Customer-based social selling - 3 ways to impact sales in 3 months
When was the last time you got customer generated leads? Lot's of them??? Basically it's a form of social selling, leveraging word-of-mouth by customers and product users to assist in lead generation and building brand awareness.
Customer marketing & advocacy should have specific key performance indicators (KPIs) focused on bottom-line metrics. Of course there are other KPIs and measurements around customer loyalty, user feedback, social amplification, adding stickiness and others, but the real “job to be done”, the outcome, is business growth which equals sales growth. HubSpot founders outlined this vision amazingly well in their Inbound2018 keynotes on the importance of customer delight and growing better.
In relation to customer marketing and advocacy several activities leave a trail to revenue including the "Three R’s" = referrals, references, and reviews, expansions and upsell, churn reduction, and customer-base social selling.
You want to leverage your customer-base / product users via social selling for lead generation in a trackable maner, to show impact on lead conversion and deal closer. So let's get practical on executing 3 of the tactics. I picked 3 customer-driven-sales examples that show results quickly and have straightforward measurements and ROI.
- Customer-led webinars
- Real-time reference
- Smart referrals
A. Customer-led Webinars
Webinars can generate tons of leads per session, in some cases way over 100, and have good overall engagement. When people register they become a new lead, regardless of actual attendance. If they listen though - they turn into a high-score lead, which with the right follow-up can convert to a sales qualified lead (SQL). That's why 73% of B2B marketers and sales leaders say webinars are the best way to generate high-quality leads.
Adobe found that on-average, 36% of webinar registration page visitors actually attended.
So how does customer advocacy make webinars better? Follow these 4 simple steps for a customer-driven webinar:
- First, ask your customers about webinar topics that resonate most as the pain your product solves or trending industry chatter that can be a great topic.
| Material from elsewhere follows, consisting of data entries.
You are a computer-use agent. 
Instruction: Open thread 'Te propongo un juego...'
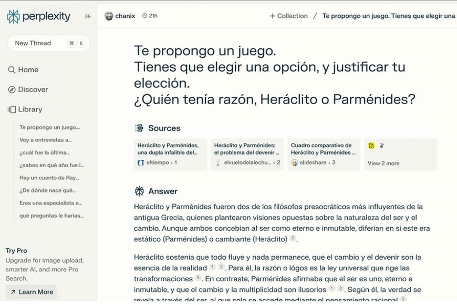click(x=50, y=127)
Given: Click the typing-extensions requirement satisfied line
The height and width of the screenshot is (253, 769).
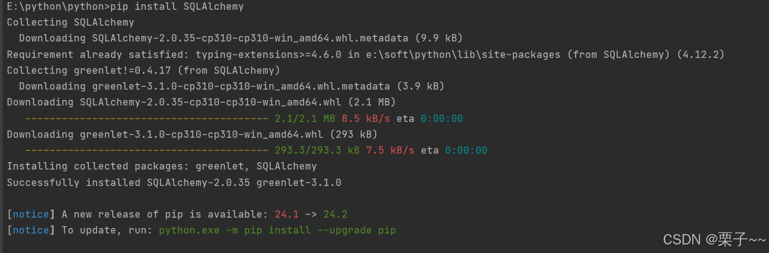Looking at the screenshot, I should point(365,54).
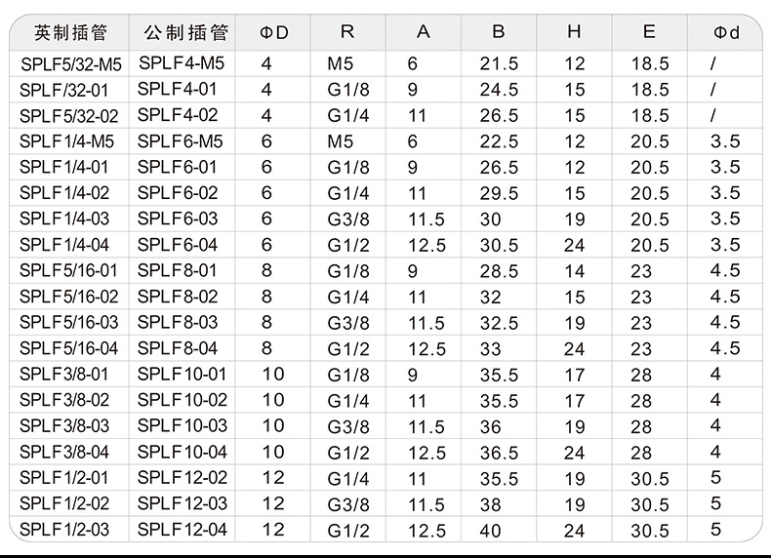This screenshot has height=558, width=771.
Task: Click the SPLF3/8-03 cell
Action: [64, 426]
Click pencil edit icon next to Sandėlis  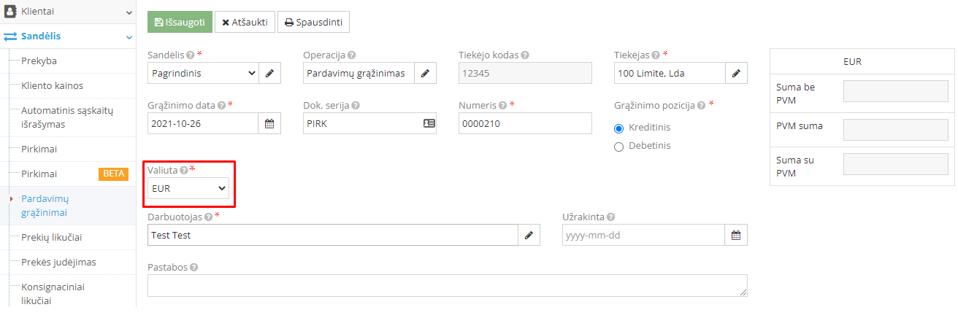269,73
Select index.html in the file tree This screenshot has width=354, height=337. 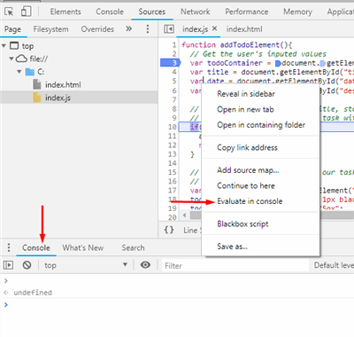[63, 85]
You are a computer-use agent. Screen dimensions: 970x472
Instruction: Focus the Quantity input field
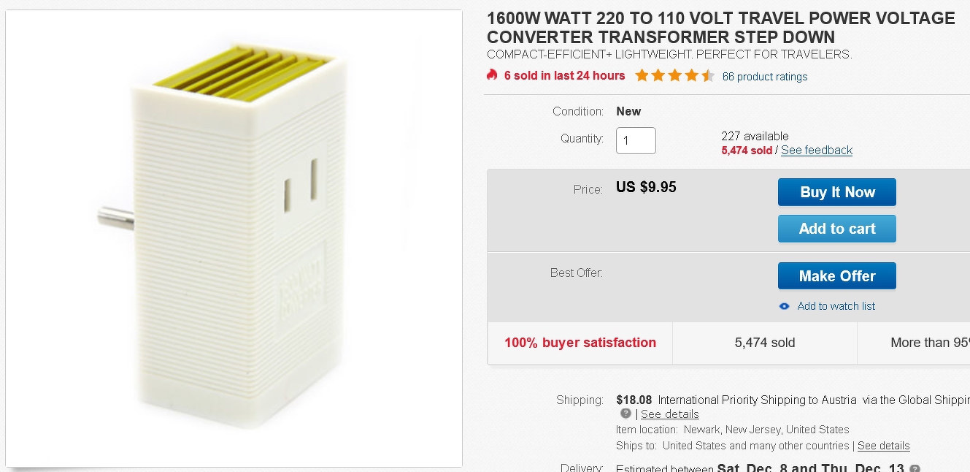pos(636,141)
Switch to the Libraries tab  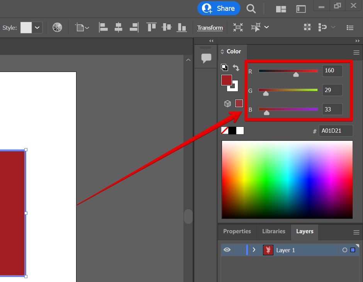click(x=273, y=231)
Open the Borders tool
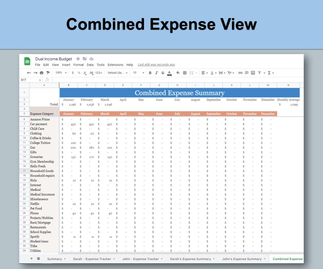 click(184, 73)
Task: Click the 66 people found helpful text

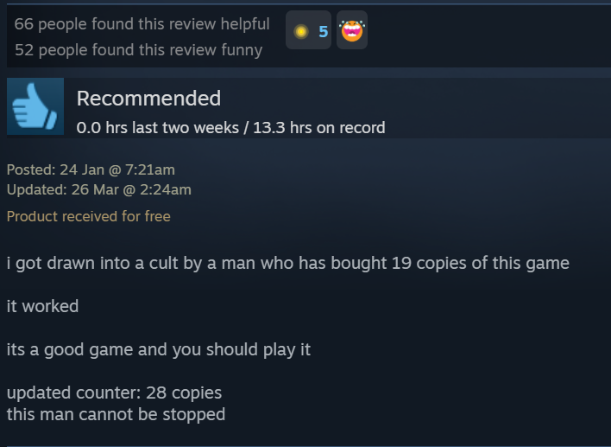Action: [142, 24]
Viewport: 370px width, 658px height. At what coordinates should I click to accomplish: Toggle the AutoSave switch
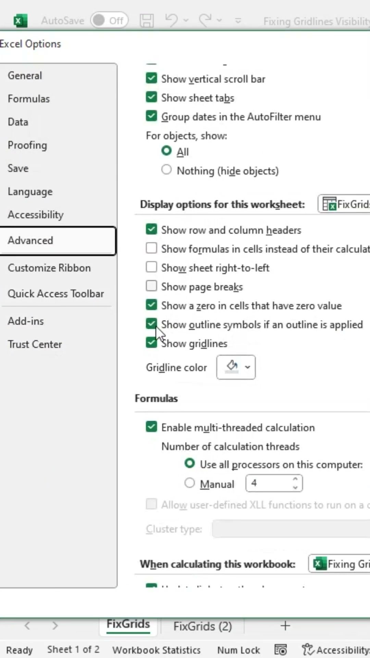click(109, 21)
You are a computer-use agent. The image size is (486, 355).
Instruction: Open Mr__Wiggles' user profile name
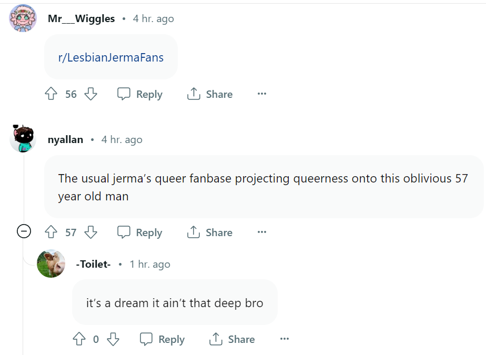pyautogui.click(x=81, y=18)
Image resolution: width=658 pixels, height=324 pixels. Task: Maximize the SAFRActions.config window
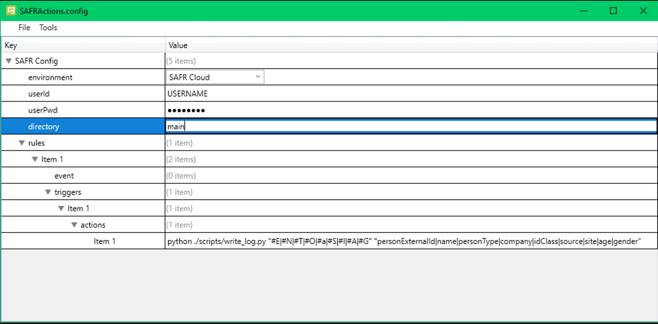click(613, 10)
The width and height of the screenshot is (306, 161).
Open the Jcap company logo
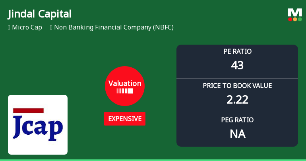[38, 124]
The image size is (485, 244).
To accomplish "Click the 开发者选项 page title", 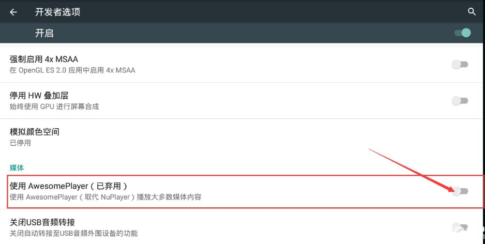I will point(57,12).
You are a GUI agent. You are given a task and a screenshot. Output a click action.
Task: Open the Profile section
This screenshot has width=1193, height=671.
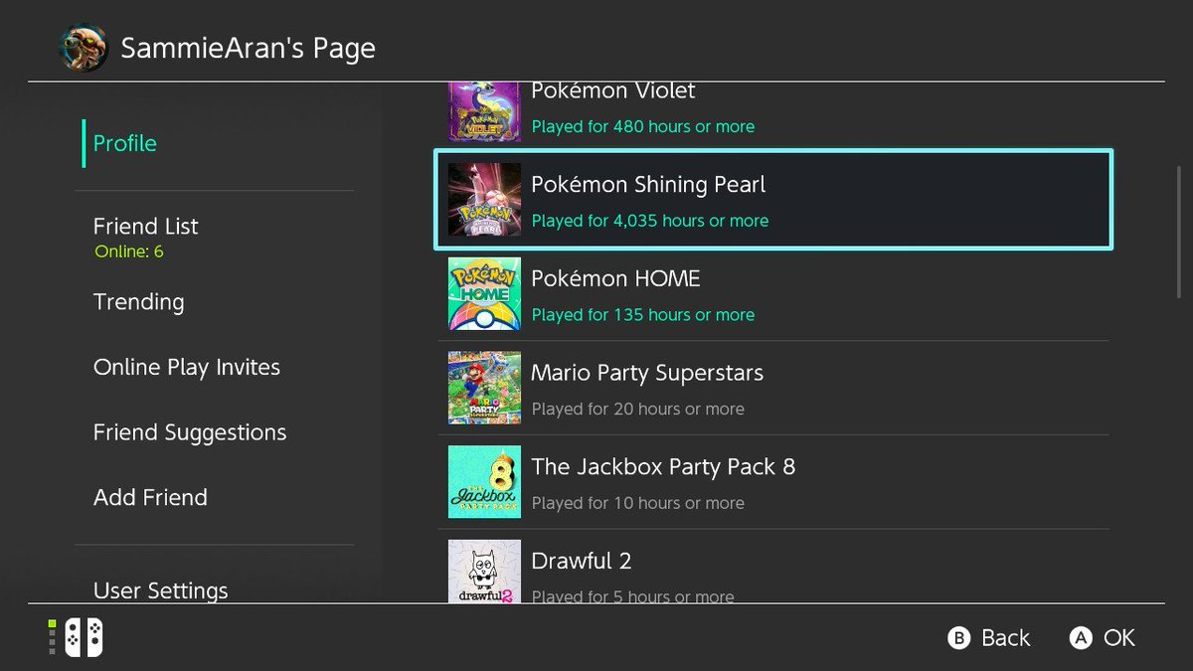click(x=124, y=143)

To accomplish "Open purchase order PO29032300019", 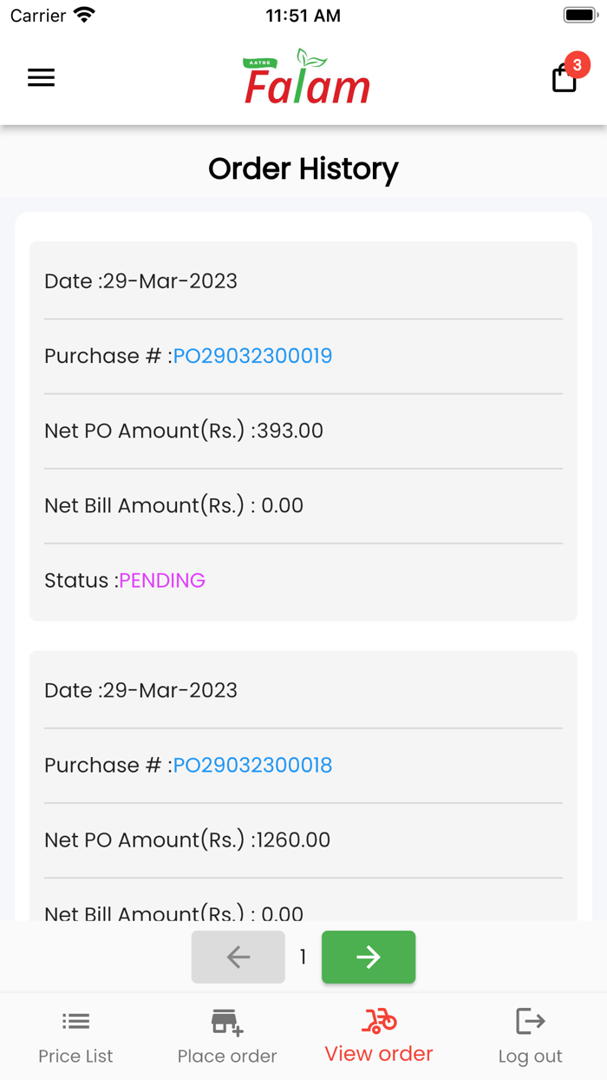I will pos(252,356).
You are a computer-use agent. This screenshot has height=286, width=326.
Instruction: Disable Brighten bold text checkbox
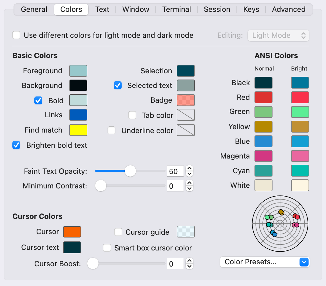[x=17, y=145]

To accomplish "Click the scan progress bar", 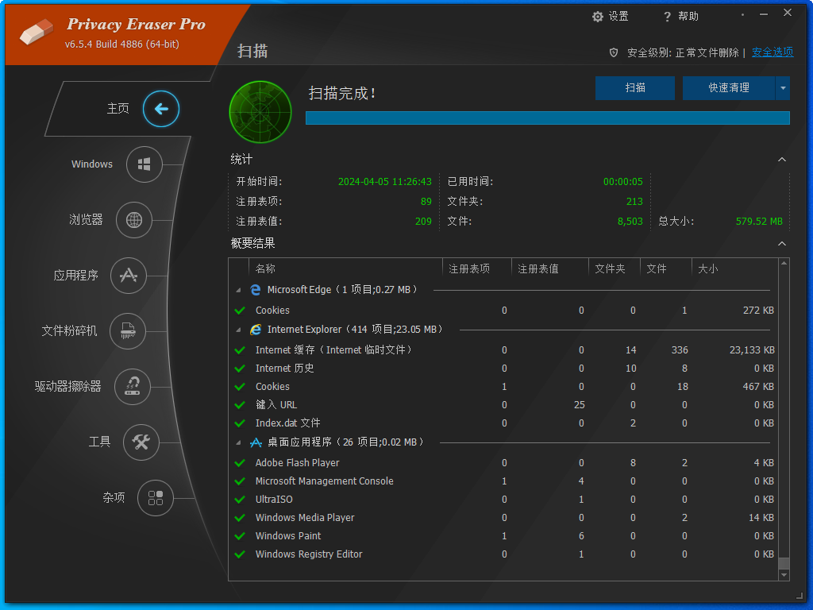I will click(x=546, y=118).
- Then identify and invite customer speakers to take part as webinar panelists/speakers.
- Go social, and have your customer community spread the word - after all this webinar is their baby ??. Customer shared content has higher social reach and engagement.
- Get customers to register themselves and join the live discussion to facilitate a live industry meeting point.
Such webinars generate high registration and conversion rates. With customer advocacy, you can make customer-led webinars, and with advocacy automation, you can run them as a quarterly initiative without hassle. In any case, it’s a great method to show results within a 3-month time frame. Month 1: program launch. Month 2: build & launch the customer led webinar campaign. Month 3: run the webinar and show lead funnel and conversion. ??
B. Real-time References
Real-time references can dramatically increase prospect conversion in your website and have a direct impact on deal closer, faster! Up to 80% of professional purchasing agents use references before making any purchase from a new supplier, of them 67% ask for 2 or more references! As indicated by Barbara Thomas.
For SaaS companies, the right reference at the right time can literally close the deal. So how do you get those?
The first thing to understand is that references can come in many shapes & forms. The classic is a reference-call, but you want to distribute those wisely to not overload your good customers. So, if you generate a variety of reference types – such as success stories, reviews, quotes by customers, and video stories – you can cater prospect requests for references with a structured and scalable manner.
We have a methodology for what type of reference fits which stage in the buying-cycle. Learn more about our best practice by clicking this banner or leaving a comment at the bottom ?? "send me the reference to purchase map".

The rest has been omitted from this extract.